Boston Scientific Acquires Fixate™ Tissue Band Device

FiXate was Anulex, now Boston

In short

Boston Scientific Corporation has acquired the fiXate™ Tissue Band from Anulex technologies, Inc. We last featured fiXate on our site a year ago as it gained an extended FDA clearance. The device is a novel suturing device that is designed to enable quick and simple placement of a suture to help secure a spinal cord stimulator (SCS) lead or pain pump catheter.


Designed to manage chronic pain, spinal cord stimulators deliver electrical pulses from an implantable pulse generator to leads with stimulating contacts in order to mask pain signals traveling to the brain. The fiXate Tissue Band is intended to be an accessory to the leads/catheter component of Spinal Cord Stimulator/Pain Pump systems functioning to secure the lead to the fascia or inter-spinous/supra-spinous ligament.

Bench test data show that, on average, the fiXate Tissue Band can place a suture in under one minute. The semi-automated design provides ease of use for physicians and offers a minimally invasive inline design.

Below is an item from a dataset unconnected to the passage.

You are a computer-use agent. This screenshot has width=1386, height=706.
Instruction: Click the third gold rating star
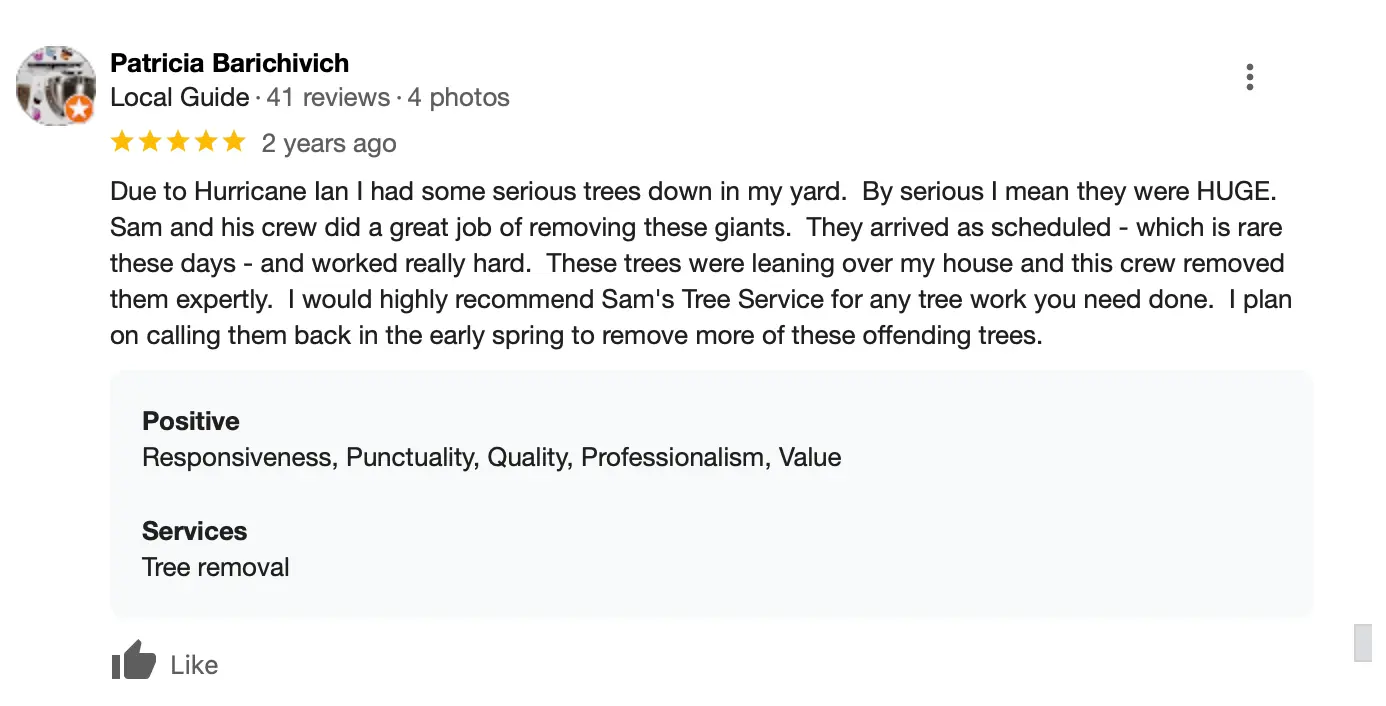[178, 142]
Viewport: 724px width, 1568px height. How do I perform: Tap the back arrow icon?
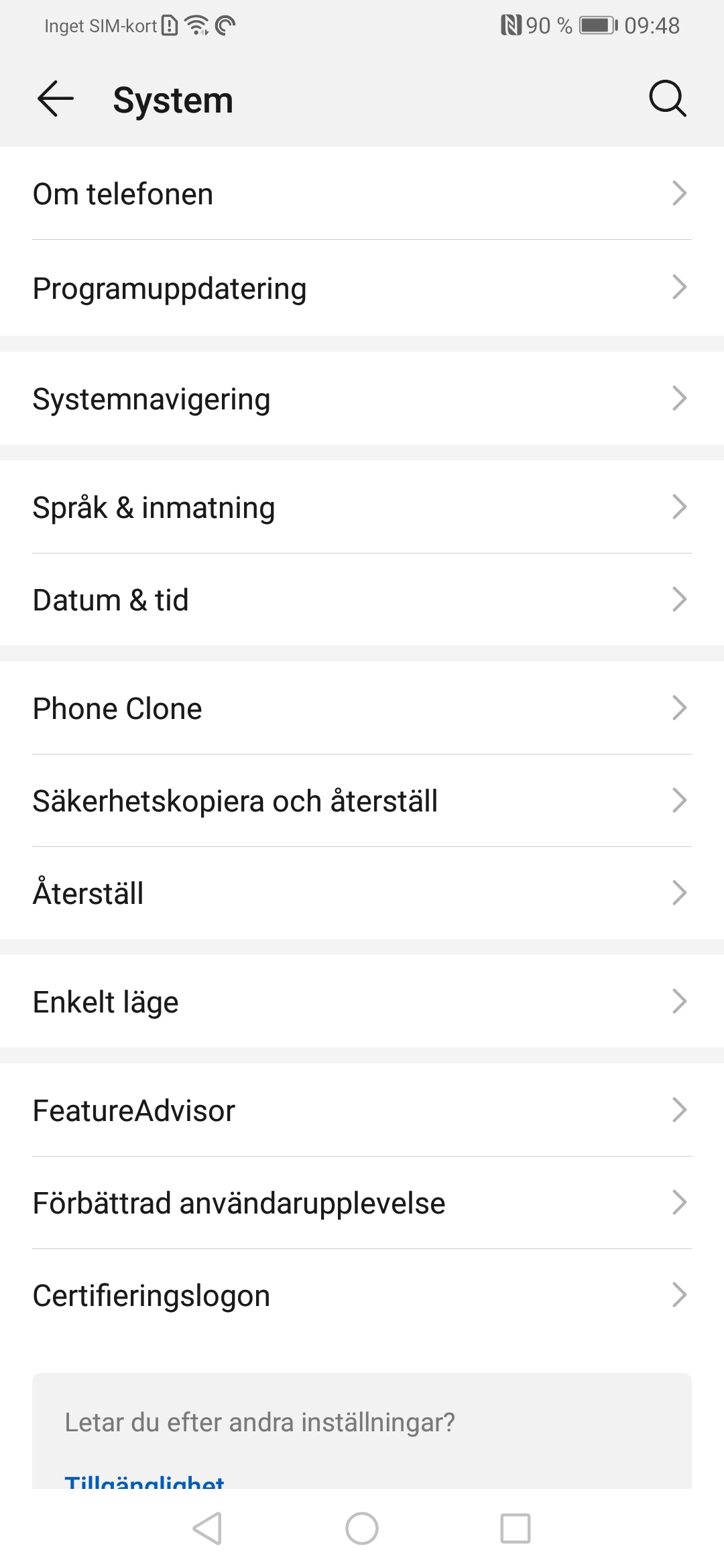[56, 99]
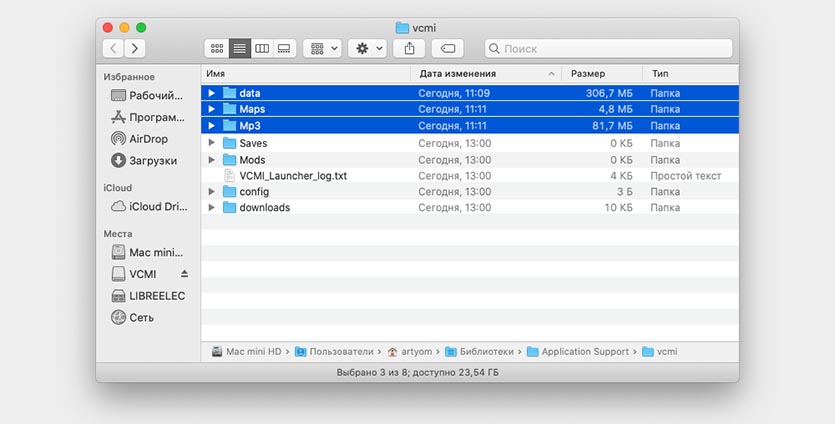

Boston Scientific introduced the device earlier this month at the annual meeting of the American Academy of Pain Medicine in Fort Lauderdale.

Physician comments

“Anchoring a lead can be a time consuming part of the SCS procedure, and lead migration resulting in the need for revision is a known complication of SCS,” said Richard Bowman, M.D., of the Center of Pain Relief in Charleston, West Virginia. “The fiXate device improves the surgical technique by allowing the lead anchor to be secured tightly to tissue in a quick and efficient way with a small anchoring incision.”

Company comments

“We are pleased to add the fiXate device to our expanding Neuromodulation portfolio,” said Maulik Nanavaty, president, Neuromodulation, Boston Scientific. “We believe the fiXate device is a significant advance for lead securement, and this acquisition demonstrates our commitment to bringing to the market innovations that are designed to improve patient outcomes.”